Data for review =>
* * * *

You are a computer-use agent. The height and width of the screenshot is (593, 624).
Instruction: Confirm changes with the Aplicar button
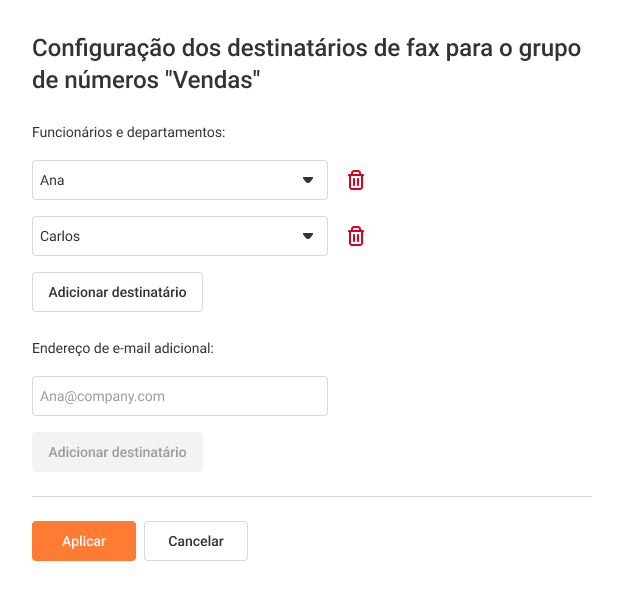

* * * *

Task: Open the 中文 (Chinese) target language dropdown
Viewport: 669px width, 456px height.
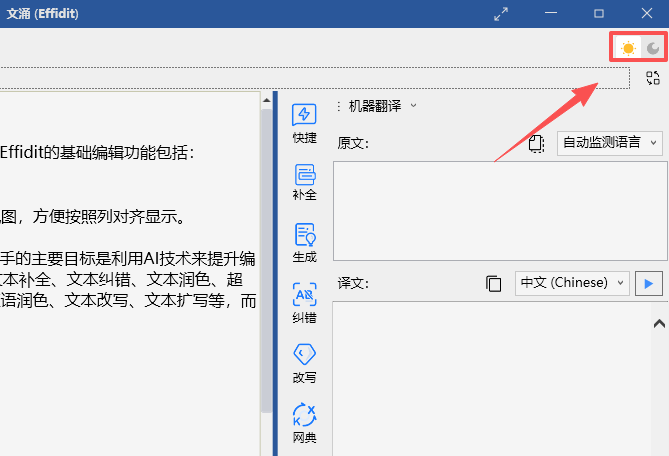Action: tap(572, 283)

* * * *

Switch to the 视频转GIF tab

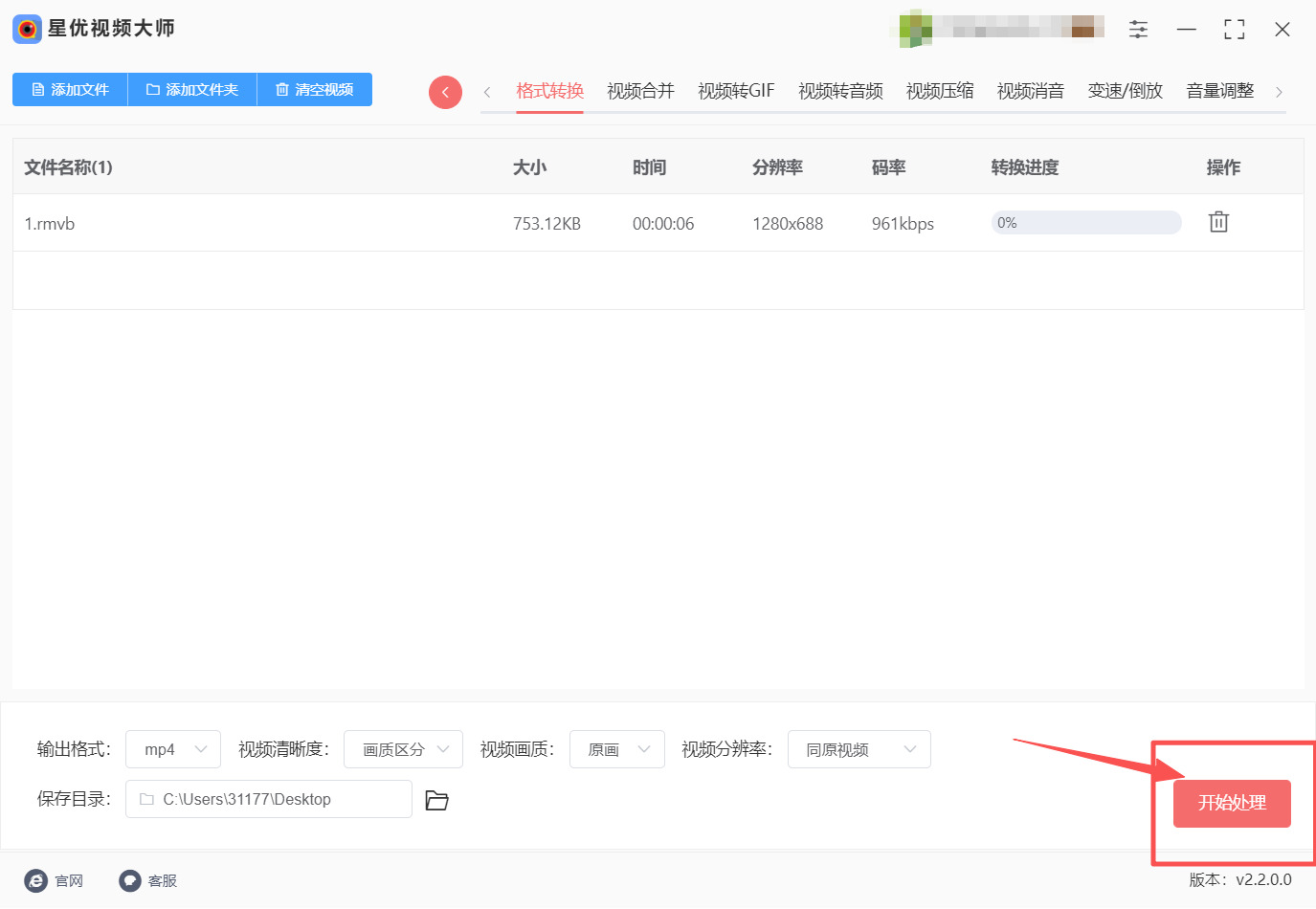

* * * *

Task goal =>
Using the entries above, repeat only the lines from the one containing "You are a computer-use" through the one containing "Instruction: Confirm changes", end lines included.

Exercise answer =>
You are a computer-use agent. The height and width of the screenshot is (593, 624).
Instruction: Confirm changes with the Aplicar button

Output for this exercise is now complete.